__What the task asks__. Only the lines from the line containing "Task: Go to the Stroke Placement page" to the end of the entries should be repeated, exactly as they appear.

Stored data
------------------------

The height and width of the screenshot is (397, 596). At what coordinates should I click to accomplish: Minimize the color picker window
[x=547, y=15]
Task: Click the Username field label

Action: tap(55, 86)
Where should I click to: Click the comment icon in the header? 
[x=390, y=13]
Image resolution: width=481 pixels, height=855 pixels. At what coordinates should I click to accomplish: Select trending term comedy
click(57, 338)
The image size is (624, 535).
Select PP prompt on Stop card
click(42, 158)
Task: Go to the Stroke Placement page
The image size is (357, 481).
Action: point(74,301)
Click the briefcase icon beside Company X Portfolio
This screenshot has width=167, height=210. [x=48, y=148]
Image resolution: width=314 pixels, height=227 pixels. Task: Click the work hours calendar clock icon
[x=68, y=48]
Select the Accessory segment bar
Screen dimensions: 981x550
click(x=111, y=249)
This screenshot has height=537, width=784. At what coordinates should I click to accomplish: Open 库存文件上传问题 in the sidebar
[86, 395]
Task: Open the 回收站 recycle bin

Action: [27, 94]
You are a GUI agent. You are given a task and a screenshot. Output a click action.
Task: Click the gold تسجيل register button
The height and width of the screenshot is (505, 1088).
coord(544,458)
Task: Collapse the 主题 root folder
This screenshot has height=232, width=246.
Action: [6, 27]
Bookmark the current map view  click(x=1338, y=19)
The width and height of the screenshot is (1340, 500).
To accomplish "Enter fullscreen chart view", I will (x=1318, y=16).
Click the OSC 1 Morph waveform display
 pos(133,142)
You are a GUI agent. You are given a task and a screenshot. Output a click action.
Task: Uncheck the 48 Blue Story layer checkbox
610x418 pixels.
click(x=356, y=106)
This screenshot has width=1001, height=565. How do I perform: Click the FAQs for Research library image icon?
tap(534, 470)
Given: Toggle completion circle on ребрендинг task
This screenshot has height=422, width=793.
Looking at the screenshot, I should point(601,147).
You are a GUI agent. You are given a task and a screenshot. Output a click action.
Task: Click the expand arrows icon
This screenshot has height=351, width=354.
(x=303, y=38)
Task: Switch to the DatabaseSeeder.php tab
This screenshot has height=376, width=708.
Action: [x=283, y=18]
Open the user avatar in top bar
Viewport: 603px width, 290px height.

------------------------

__Response for this exercise__.
Task: Go to the Stroke Placement page
The image size is (357, 481).
Action: point(74,301)
Click the briefcase icon beside Company X Portfolio
This screenshot has width=167, height=210. [x=48, y=148]
Image resolution: width=314 pixels, height=227 pixels. Task: Click the work hours calendar clock icon
[x=68, y=48]
Select the Accessory segment bar
Screen dimensions: 981x550
click(x=111, y=249)
This screenshot has height=537, width=784. At what coordinates should I click to accomplish: Open 库存文件上传问题 in the sidebar
[86, 395]
Task: Open the 回收站 recycle bin

Action: [27, 94]
You are a GUI agent. You are given a task and a screenshot. Output a click action.
Task: Click the gold تسجيل register button
The height and width of the screenshot is (505, 1088).
coord(544,458)
Task: Collapse the 主题 root folder
This screenshot has height=232, width=246.
Action: [6, 27]
Bookmark the current map view  click(x=1338, y=19)
The width and height of the screenshot is (1340, 500).
To accomplish "Enter fullscreen chart view", I will (x=1318, y=16).
Click the OSC 1 Morph waveform display
 pos(133,142)
You are a GUI agent. You are given a task and a screenshot. Output a click action.
Task: Uncheck the 48 Blue Story layer checkbox
610x418 pixels.
click(x=356, y=106)
This screenshot has width=1001, height=565. How do I perform: Click the FAQs for Research library image icon?
tap(534, 470)
Given: Toggle completion circle on ребрендинг task
This screenshot has height=422, width=793.
Looking at the screenshot, I should point(601,147).
You are a GUI agent. You are given a task and a screenshot. Output a click action.
Task: Click the expand arrows icon
This screenshot has height=351, width=354.
(x=303, y=38)
Task: Switch to the DatabaseSeeder.php tab
This screenshot has height=376, width=708.
Action: [x=283, y=18]
Open the user avatar in top bar
Viewport: 603px width, 290px height.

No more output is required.